Note: We have recently added multi-GPU (single-node) examples on fine-tuning DenseNet-121 on Chest X-rays aka CheXnet. This is still work-in-progress and contributions are highly welcome!
Goal
- Create a Rosetta Stone of deep-learning frameworks to allow data-scientists to easily leverage their expertise from one framework to another
- Optimised GPU code with using the most up-to-date highest-level APIs.
- Common setup for comparisons across GPUs (potentially CUDA versions and precision)
- Common setup for comparisons across languages (Python, Julia, R)
- Possibility to verify expected performance of own installation
- Collaboration between different open-source communities
Accuracies are reported in notebooks, they should match to ensure we have common mode/code
Results
1. Training Time(s): CNN (VGG-style, 32bit) on CIFAR-10 - Image Recognition
DL Library | K80/CUDA 8/CuDNN 6 | P100/CUDA 8/CuDNN 6 |
---|---|---|
Caffe2 | 148 | 54 |
Chainer | 162 | 69 |
CNTK | 163 | 53 |
Gluon | 152 | 62 |
Keras(CNTK) | 194 | 76 |
Keras(TF) | 241 | 76 |
Keras(Theano) | 269 | 93 |
Tensorflow | 173 | 57 |
Lasagne(Theano) | 253 | 65 |
MXNet | 145 | 51 |
PyTorch | 169 | 51 |
Julia - Knet | 159 | ?? |
R - MXNet | ??? | ?? |
Input for this model is the standard CIFAR-10 dataset containing 50k training images and 10k test images, uniformly split across 10 classes. Each 32 by 32 image is supplied as a tensor of shape (3, 32, 32) with pixel intensity re-scaled from 0-255 to 0-1.
2. Training Time: DenseNet-121 on ChestXRay - Image Recognition (Multi-GPU)

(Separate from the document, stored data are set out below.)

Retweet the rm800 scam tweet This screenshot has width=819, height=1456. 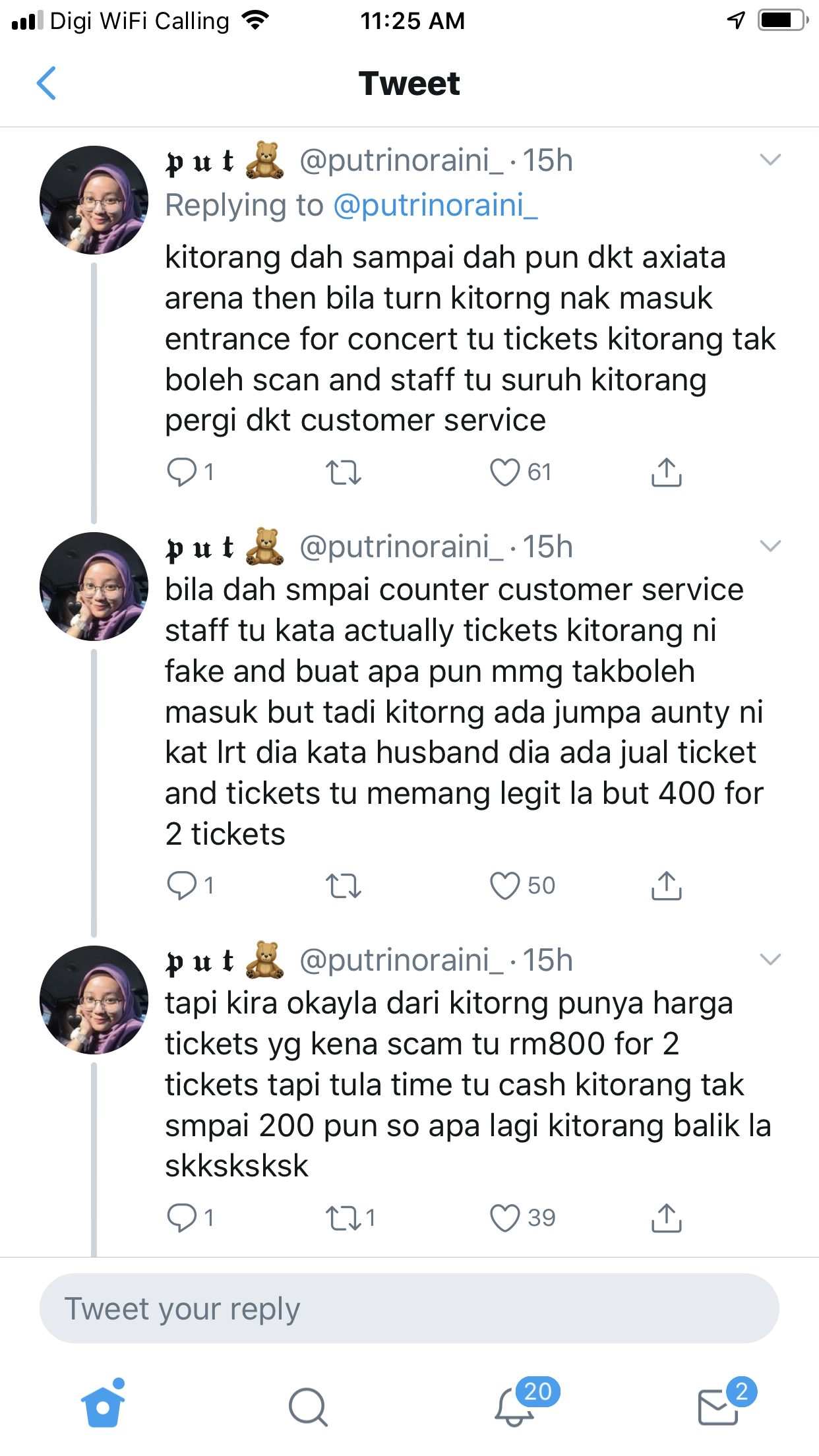coord(344,1218)
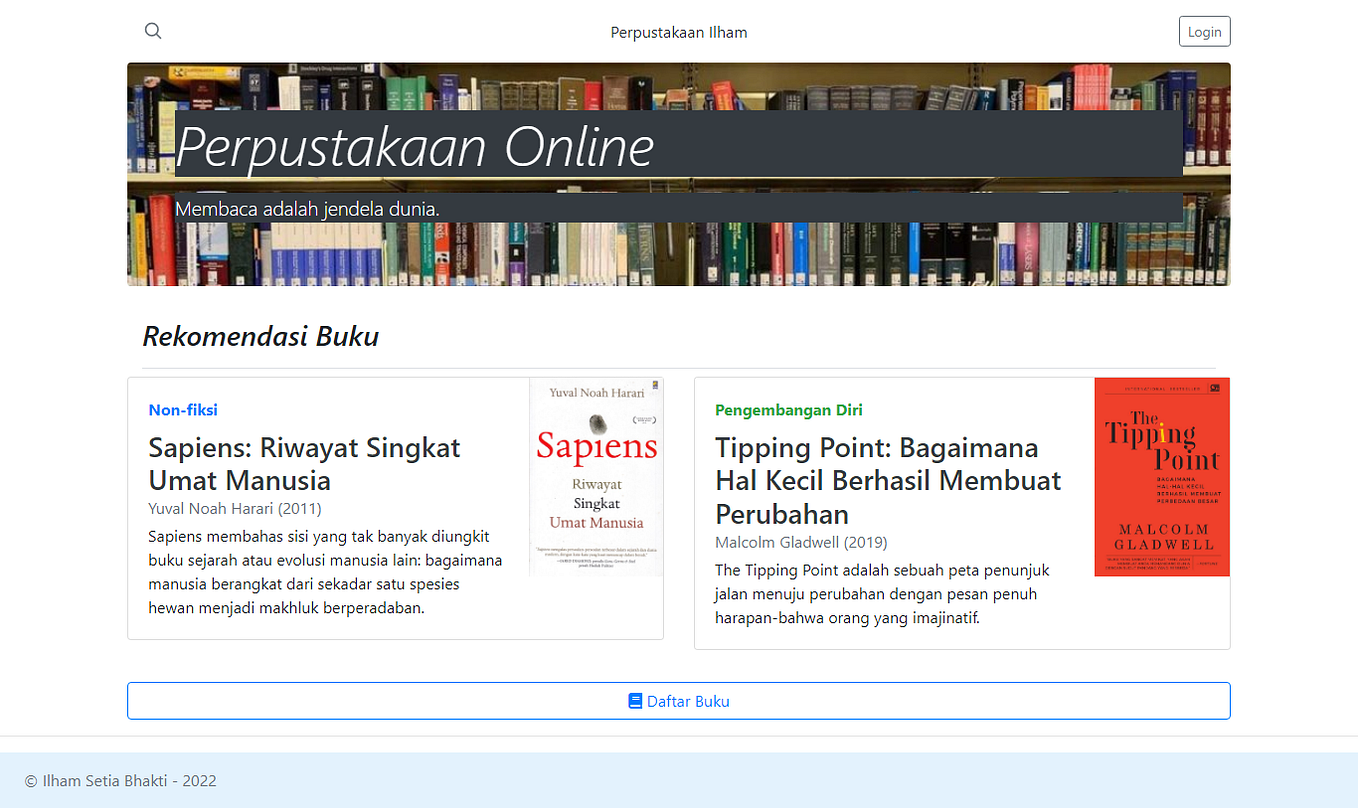Click the Perpustakaan Ilham site title
This screenshot has width=1358, height=808.
tap(679, 32)
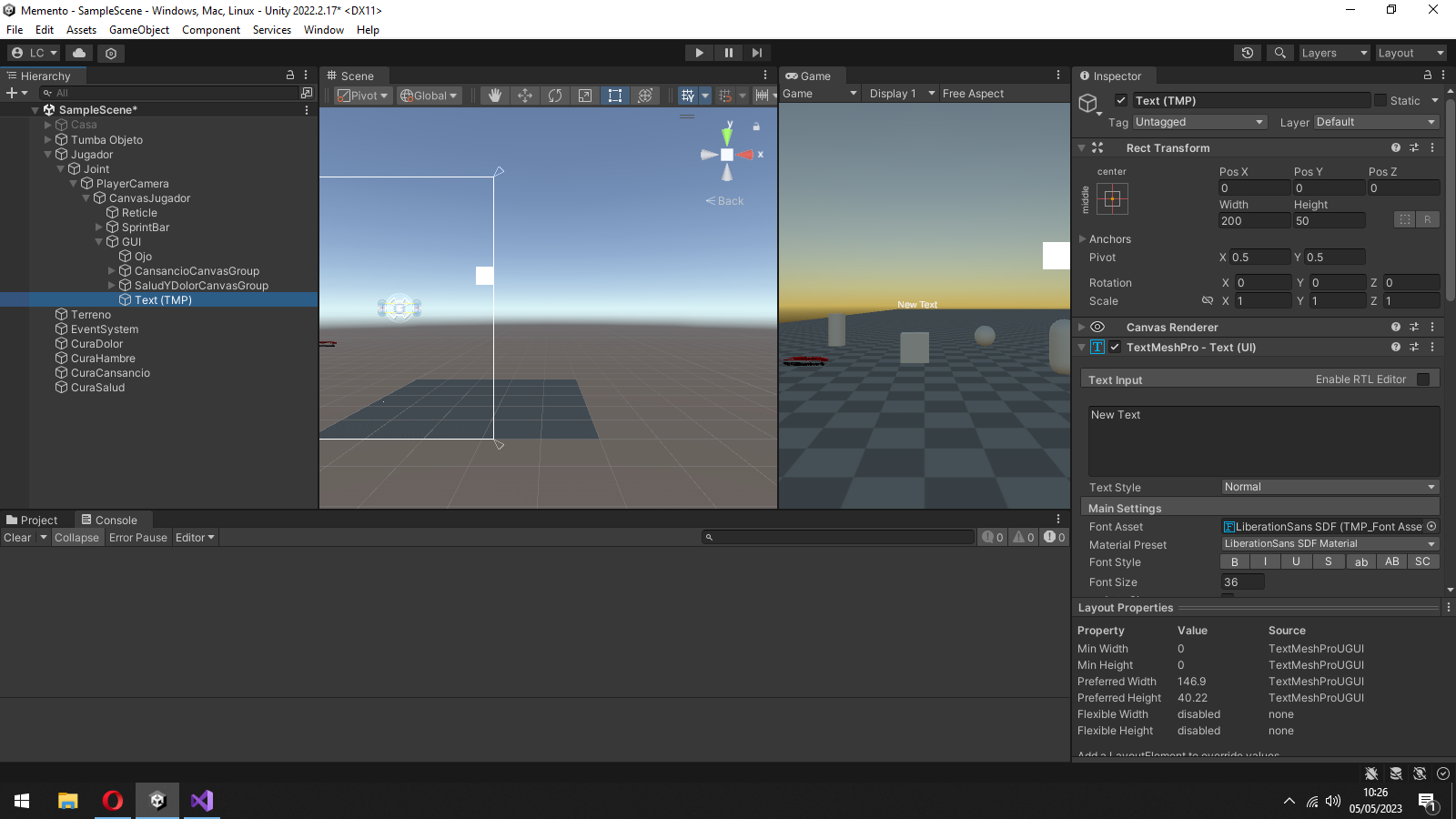Screen dimensions: 1456x819
Task: Uncheck the Text (TMP) active checkbox
Action: [x=1121, y=101]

This is a work in progressDL Library | 1xP100/CUDA 9/CuDNN 7 | 2xP100/CUDA 9/CuDNN 7 | 4xP100/CUDA 9/CuDNN 7 |
---|---|---|---|
Pytorch | 41min46s | 28min50s | 23min31s |
Keras(TF) | 51min27s | 32min1s | 23min3s |
Tensorflow | 62min8s | 44min13s | 33min |
3. Avg Time(s) for 1000 images: ResNet-50 - Feature Extraction
DL Library | K80/CUDA 8/CuDNN 6 | P100/CUDA 8/CuDNN 6 |
---|---|---|
Caffe2 | 14.1 | 7.9 |
Chainer | 9.3 | 2.7 |
CNTK | 8.5 | 1.6 |
Keras(CNTK) | 21.7 | 5.9 |
Keras(TF) | 10.2 | 2.9 |
Tensorflow | 6.5 | 1.8 |
MXNet | 7.7 | 2.0 |
PyTorch | 7.7 | 1.9 |
Julia - Knet | 6.3 | ??? |
R - MXNet | ??? | ??? |
4. Training Time(s): RNN (GRU) on IMDB - Sentiment Analysis
DL Library | K80/CUDA 8/CuDNN 6 | P100/CUDA 8/CuDNN 6 | Using CuDNN? |
---|---|---|---|
CNTK | 32 | 15 | Yes |
Keras(CNTK) | 86 | 53 | No |
Keras(TF) | 35 | 26 | Yes |
MXNet | 29 | 24 | Yes |
Pytorch | 31 | 16 | Yes |
Tensorflow | 30 | 22 | Yes |
Julia - Knet | 29 | ?? | Yes |
R - MXNet | ?? | ?? | ??? |
Where possible I try to use the cudnn-optimised RNN (noted by the CUDNN=True switch), since we have a vanilla RNN that can be easily reduced to the CuDNN level. For example with CNTK we use optimized_rnnstack instead of Recurrence(LSTM()). This is much faster but less flexible and, for example, with CNTK we can no longer use more complicated variants like Layer Normalisation, etc. It appears in PyTorch this is enabled by default. For MXNet I could not find this and instead use the slightly slower Fused RNN. Keras has just very recently received cudnn support, however only for the Tensorflow backend (not CNTK). Tensorflow has many RNN variants (including their own custom kernel) and there is a nice benchmark here, I will try to update the example to use CudnnLSTM instead of the current method.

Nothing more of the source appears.